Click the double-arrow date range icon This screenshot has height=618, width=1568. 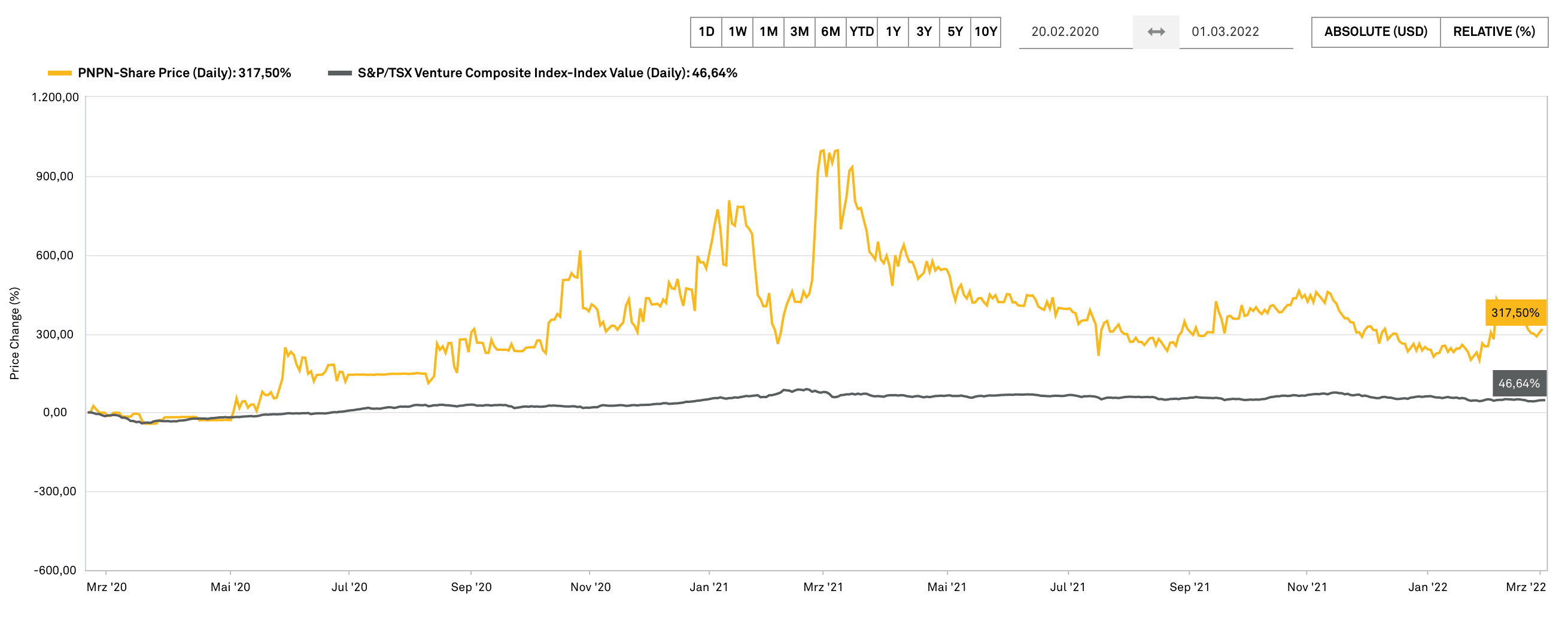pos(1155,32)
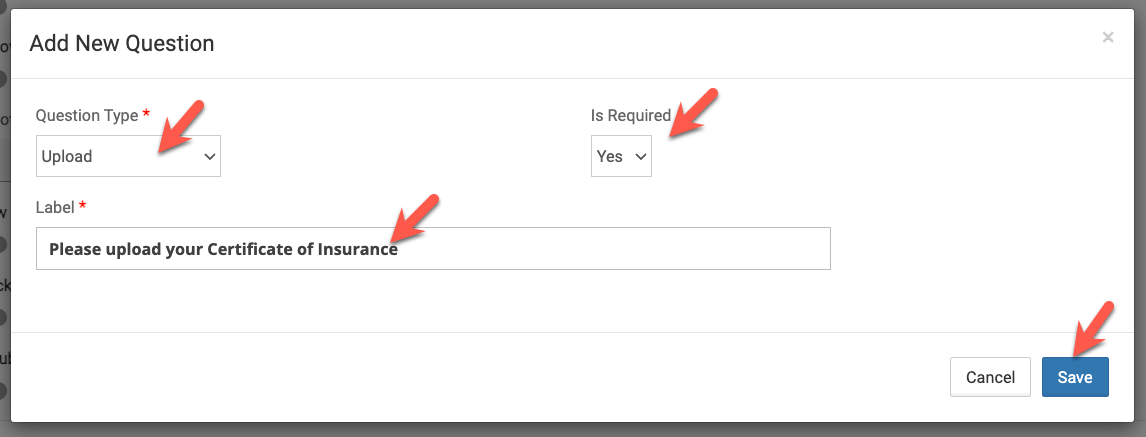Viewport: 1146px width, 437px height.
Task: Open the Is Required dropdown
Action: click(621, 157)
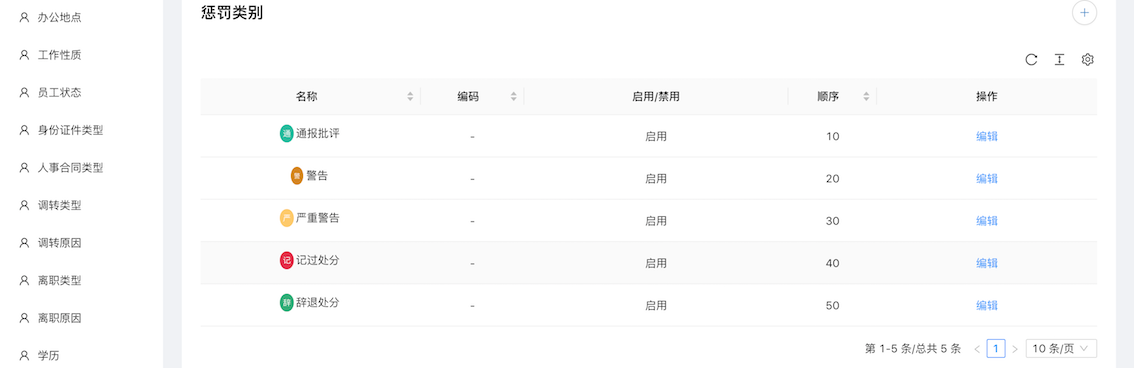Click the yellow 严 badge for 严重警告
The image size is (1134, 368).
(286, 218)
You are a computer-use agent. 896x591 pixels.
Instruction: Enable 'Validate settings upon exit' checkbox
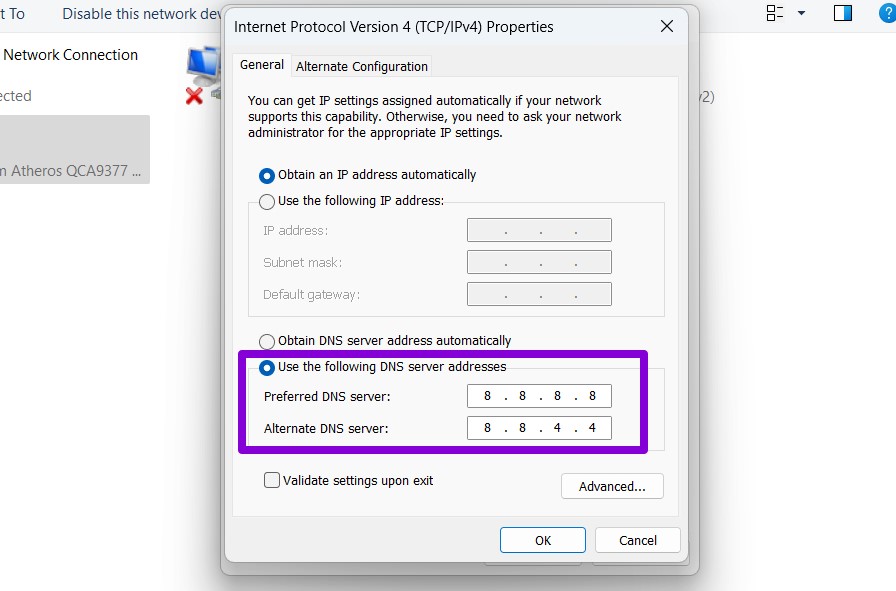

=====

◆ Your instructions
The answer should contain only the lines from the one with "You are a computer-use agent. 896x591 pixels." through the last line of the material, given word for word and without pictures.

◆ Result for this task
You are a computer-use agent. 896x591 pixels.
Instruction: Enable 'Validate settings upon exit' checkbox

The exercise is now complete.